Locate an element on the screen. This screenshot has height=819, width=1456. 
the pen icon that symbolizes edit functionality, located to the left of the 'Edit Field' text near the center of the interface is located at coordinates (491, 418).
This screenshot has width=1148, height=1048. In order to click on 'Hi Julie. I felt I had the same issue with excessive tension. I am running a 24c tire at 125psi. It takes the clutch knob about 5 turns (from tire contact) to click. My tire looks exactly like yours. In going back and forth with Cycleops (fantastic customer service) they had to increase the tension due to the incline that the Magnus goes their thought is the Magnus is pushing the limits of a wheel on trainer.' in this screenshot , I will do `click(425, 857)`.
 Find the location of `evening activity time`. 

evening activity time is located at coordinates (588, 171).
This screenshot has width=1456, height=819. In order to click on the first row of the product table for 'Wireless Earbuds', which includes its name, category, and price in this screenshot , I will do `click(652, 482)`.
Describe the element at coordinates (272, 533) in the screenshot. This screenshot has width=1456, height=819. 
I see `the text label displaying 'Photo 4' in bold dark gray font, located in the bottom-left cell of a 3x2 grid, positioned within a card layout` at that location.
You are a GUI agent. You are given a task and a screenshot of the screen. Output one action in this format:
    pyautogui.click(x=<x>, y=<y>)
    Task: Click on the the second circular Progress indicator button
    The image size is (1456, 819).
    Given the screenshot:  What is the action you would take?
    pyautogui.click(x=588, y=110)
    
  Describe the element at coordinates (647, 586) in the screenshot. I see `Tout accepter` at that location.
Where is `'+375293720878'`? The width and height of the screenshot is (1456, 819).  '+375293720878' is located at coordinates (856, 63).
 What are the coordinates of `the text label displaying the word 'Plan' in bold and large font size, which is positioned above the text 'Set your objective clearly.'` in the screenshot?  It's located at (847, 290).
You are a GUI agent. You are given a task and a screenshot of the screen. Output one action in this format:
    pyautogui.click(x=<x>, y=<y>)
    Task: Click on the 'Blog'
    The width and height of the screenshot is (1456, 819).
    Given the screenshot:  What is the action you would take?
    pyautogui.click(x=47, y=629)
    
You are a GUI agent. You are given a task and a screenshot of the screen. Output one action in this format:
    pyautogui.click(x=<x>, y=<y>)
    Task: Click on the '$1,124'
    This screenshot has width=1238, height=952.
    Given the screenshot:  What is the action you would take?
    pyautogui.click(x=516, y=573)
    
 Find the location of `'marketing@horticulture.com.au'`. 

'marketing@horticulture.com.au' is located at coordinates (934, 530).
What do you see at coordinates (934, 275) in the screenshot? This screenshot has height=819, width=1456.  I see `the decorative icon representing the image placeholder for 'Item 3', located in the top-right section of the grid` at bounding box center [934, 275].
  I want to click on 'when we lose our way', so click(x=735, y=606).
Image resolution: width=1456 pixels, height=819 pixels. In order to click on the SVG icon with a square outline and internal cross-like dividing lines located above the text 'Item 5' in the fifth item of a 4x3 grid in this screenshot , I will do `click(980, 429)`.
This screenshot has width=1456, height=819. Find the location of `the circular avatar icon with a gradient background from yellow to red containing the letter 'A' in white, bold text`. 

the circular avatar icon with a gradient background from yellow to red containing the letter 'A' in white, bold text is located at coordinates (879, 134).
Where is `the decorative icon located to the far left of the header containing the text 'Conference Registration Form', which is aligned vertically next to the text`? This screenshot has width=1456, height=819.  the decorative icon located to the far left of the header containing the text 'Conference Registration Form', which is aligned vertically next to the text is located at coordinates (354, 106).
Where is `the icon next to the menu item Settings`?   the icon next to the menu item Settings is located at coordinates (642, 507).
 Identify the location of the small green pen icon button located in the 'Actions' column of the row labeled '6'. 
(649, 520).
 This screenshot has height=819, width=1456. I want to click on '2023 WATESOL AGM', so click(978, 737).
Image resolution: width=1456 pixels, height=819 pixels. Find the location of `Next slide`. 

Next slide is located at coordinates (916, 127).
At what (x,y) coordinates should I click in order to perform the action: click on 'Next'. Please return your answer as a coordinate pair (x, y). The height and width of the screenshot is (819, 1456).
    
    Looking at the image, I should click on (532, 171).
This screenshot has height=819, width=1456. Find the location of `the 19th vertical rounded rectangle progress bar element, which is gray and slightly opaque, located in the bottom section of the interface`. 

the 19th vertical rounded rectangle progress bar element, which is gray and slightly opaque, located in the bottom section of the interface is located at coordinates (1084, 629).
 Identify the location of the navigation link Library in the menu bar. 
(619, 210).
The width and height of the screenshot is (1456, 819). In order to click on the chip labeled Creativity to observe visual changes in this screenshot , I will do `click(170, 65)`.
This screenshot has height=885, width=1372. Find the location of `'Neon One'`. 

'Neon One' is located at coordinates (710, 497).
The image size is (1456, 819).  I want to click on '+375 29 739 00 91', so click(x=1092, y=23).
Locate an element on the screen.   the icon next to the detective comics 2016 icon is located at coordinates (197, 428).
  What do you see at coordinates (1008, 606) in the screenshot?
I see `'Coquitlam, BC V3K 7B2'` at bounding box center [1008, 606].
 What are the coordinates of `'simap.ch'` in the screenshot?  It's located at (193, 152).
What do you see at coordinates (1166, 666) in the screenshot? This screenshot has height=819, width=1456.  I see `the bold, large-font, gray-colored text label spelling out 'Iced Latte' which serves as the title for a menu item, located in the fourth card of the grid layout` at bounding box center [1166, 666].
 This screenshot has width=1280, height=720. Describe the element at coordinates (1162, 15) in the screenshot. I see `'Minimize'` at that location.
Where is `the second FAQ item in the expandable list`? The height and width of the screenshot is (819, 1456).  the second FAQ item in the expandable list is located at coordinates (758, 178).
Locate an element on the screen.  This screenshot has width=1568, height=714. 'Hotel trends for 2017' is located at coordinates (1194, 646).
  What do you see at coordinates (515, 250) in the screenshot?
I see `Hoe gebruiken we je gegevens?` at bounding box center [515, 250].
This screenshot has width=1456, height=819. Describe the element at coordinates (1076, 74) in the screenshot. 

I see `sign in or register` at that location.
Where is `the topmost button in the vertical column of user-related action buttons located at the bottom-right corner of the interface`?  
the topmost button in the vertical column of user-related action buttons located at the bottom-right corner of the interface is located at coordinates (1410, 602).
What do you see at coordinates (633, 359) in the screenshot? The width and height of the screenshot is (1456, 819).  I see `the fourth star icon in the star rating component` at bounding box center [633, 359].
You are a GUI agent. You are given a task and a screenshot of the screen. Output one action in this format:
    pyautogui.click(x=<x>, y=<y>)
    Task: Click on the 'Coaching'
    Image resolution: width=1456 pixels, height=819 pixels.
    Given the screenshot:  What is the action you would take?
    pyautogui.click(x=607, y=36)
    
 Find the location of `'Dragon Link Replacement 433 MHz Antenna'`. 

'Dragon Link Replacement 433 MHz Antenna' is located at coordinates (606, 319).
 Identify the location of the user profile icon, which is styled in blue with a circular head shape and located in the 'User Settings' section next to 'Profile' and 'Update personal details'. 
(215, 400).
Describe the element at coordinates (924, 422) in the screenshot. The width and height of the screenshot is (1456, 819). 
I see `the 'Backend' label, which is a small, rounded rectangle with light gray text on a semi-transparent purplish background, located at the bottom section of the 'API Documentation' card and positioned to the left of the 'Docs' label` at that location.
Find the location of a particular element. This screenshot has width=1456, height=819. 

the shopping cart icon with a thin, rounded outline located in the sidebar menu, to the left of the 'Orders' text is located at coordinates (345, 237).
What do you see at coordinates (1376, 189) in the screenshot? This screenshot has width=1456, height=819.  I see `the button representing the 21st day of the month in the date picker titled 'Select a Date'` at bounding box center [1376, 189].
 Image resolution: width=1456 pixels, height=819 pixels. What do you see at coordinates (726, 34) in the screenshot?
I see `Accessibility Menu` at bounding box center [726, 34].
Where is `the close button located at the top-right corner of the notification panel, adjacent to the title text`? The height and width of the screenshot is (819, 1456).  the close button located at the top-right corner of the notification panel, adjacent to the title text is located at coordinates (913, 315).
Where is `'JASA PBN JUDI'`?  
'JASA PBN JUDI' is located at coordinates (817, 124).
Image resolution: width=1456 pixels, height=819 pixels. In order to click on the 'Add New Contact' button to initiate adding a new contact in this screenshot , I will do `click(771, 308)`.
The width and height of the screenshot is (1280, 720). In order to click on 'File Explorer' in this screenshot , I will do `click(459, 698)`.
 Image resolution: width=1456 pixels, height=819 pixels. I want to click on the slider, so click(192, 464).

What is expected:
Reproduce the material above verbatim, starting with the line containing "Identify the location of the navigation" and continuing through the line containing "so click(x=1092, y=23).", and output only those lines.

Completed exercise:
 Identify the location of the navigation link Library in the menu bar. 
(619, 210).
The width and height of the screenshot is (1456, 819). In order to click on the chip labeled Creativity to observe visual changes in this screenshot , I will do `click(170, 65)`.
This screenshot has height=885, width=1372. Find the location of `'Neon One'`. 

'Neon One' is located at coordinates (710, 497).
The image size is (1456, 819).  I want to click on '+375 29 739 00 91', so click(x=1092, y=23).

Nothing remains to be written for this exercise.